Hay cierto sacrificio del relato que decreta la vanidad del mismo ante lo que se describe, en ese aspecto es un testamento –Echeverría no escribirá más narrativa- y lugar redoblado de iniciación: El matadero por retrospectiva aparece en la génesis de la literatura argentina.
Hay otro sacrificio. Si mártir quiere decir "testigo", el relato no sólo tratará del sacrificio de un mártir –el unitario comparado con Cristo- sino también de su deseo de sacrificio como relato: El matadero es una puesta en escena que recorrerá la cultura argentina, socavada por divisiones y antinomias irresolubles. La tentación del sermón se reflejará en la profesión de fe del intelectual que cree poder sobrevolar sus líneas.
Anticipación, para el caso, de una violencia donde las víctimas se tornan victimarios y así sucesivamente. Echeverría, no sin cierto eco en la Biblia, habría querido decir algo acerca de cierto "crimen inicial" que debe permanecer mudo para que toda una genealogía haga historia.
Y en efecto: en este encuentro catastrófico con lo real, como algo no inscripto –que, sin embargo, posibilita la literatura- damos con una historia que tiene una apariencia de círculo recurrente donde el crimen es nombrado como el efecto de un discurso del Bien preestablecido. El sermón ocupa su lugar ahí.

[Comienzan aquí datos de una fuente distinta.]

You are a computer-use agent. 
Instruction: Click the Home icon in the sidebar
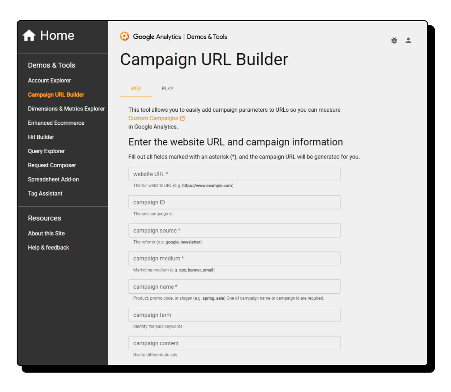tap(29, 35)
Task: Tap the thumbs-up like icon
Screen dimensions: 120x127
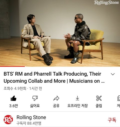Action: pos(14,98)
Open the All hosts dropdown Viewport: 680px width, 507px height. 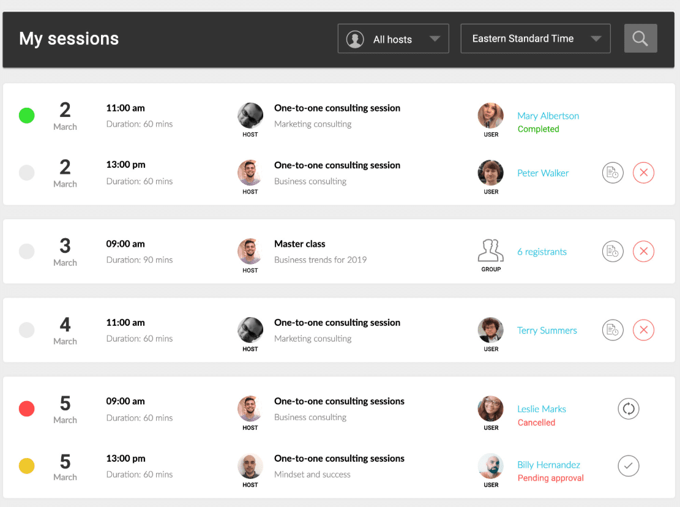pyautogui.click(x=393, y=39)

En El matadero está esa atmósfera enrarecida que anticipa crímenes a los que se quiere poner remedio mediante otros crímenes todavía más acentuados hasta que los cuerpos mismos desaparecen. Lógica circular. Diría que El matadero toma a la cultura argentina en una forma lógica de estructura suicida.
La prédica final vale como una oración fúnebre de esta autogestión. El sacrificio poco tiene que ver con el suicidio. Es más bien su contrario. El sacrificio es una institución, escena donde se cede una parte al todo – divinidad - para recibir algo a cambio en un sistema ya codificado. El sacrificio es una forma de economía, que para los griegos quiere decir "gobierno de la casa". Nada parecido ocurre con el suicidio; si me suicido no puedo hablar de suicidio; si hablo de suicidio no me suicido, significa la paradoja del suicida, alguien que gira solo, alocado, sobre sí mismo. Pero esta paradoja no es ajena a la literatura.
Del mismo modo que el sacrificio, la literatura es una institución; ahora bien, el intercambio en la literatura, a diferencia del sacrificio, es ambiguo: el "valor" es el juego de unas reglas que sin cesar se inventan.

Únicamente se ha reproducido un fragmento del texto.